During organ procurement from a 35-year-old brain-dead (secondary to intracranial bleed due to hypertension) male, a lesion (approximately 2 cm) was noted in the lower lobe of the left lung. The lesion was wedged and brought back with the liver and kidneys to the center. Frozen section revealed an old infarct, but no malignancy. An autopsy was not performed. The liver and both kidneys were transplanted. A few days later the permanent histopathology slides of the lung lesion revealed pulmonary carcinomatosis throughout the normal-looking lung tissue. The most likely primary is adenocarcinoma. The liver recipient and the 2 kidney recipients are well now at about 3 weeks posttransplantation. What is the advisable course of action?

A-Majeed A-Kareem, MD, FRCSC

The most authoritative information on this subject comes from the writings of Dr. Israel Penn (now deceased). Dr. Penn spent several decades collecting data on donor-derived tumors for the Cincinnati Transplant Tumor Registry. The risk that the organs used in this instance contain tumor cells has been estimated to be 45%. The pathologist's description that he is dealing with a carcinomatosis rather than a localized neoplasm is even more disconcerting in this instance.
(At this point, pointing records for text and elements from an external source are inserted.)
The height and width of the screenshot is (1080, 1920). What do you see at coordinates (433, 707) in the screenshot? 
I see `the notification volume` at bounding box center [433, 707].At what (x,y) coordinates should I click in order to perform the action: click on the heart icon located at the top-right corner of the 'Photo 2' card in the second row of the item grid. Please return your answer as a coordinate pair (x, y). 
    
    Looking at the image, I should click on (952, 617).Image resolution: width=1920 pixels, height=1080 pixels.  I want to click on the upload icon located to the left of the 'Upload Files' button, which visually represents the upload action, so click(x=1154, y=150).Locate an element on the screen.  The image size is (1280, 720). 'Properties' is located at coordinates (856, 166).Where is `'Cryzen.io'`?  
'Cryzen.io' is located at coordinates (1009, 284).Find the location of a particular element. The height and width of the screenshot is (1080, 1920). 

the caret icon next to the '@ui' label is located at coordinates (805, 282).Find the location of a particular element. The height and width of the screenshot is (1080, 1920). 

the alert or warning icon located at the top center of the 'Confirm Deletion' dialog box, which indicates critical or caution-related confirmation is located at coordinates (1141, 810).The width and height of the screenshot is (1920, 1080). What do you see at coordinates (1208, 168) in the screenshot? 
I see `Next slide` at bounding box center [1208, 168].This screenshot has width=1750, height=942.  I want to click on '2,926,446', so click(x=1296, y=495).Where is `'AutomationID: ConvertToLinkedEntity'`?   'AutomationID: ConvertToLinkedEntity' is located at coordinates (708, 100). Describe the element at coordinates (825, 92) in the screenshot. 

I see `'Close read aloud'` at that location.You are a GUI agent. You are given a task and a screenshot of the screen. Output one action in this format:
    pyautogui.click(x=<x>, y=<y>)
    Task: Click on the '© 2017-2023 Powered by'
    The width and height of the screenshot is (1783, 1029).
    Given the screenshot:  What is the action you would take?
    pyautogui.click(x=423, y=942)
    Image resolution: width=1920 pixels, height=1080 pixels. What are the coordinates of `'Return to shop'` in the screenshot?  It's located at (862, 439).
The risk involved should be explained to the patients and serious consideration given to removing the kidney grafts. This will allow the recipients to return to dialysis and be taken off immunosuppression. The possibility that any tumor remaining in the circulation might result in clinical disease would be minimized. Regular clinical follow-up would, of course, still be required.

The hepatic allograft recipient faces a bigger dilemma since artificial livers are not yet accepted therapy, and another donor organ may not be immediately available. Immunosuppression should be reduced, but doing that too drastically might precipitate rejection. If retransplantation is not an option, the patient could be simply monitored with serial computerized tomography scans or magnetic resonance imaging. When clinically detectable tumor does appear, radiotherapy or chemotherapy could be considered in consultation with oncologists.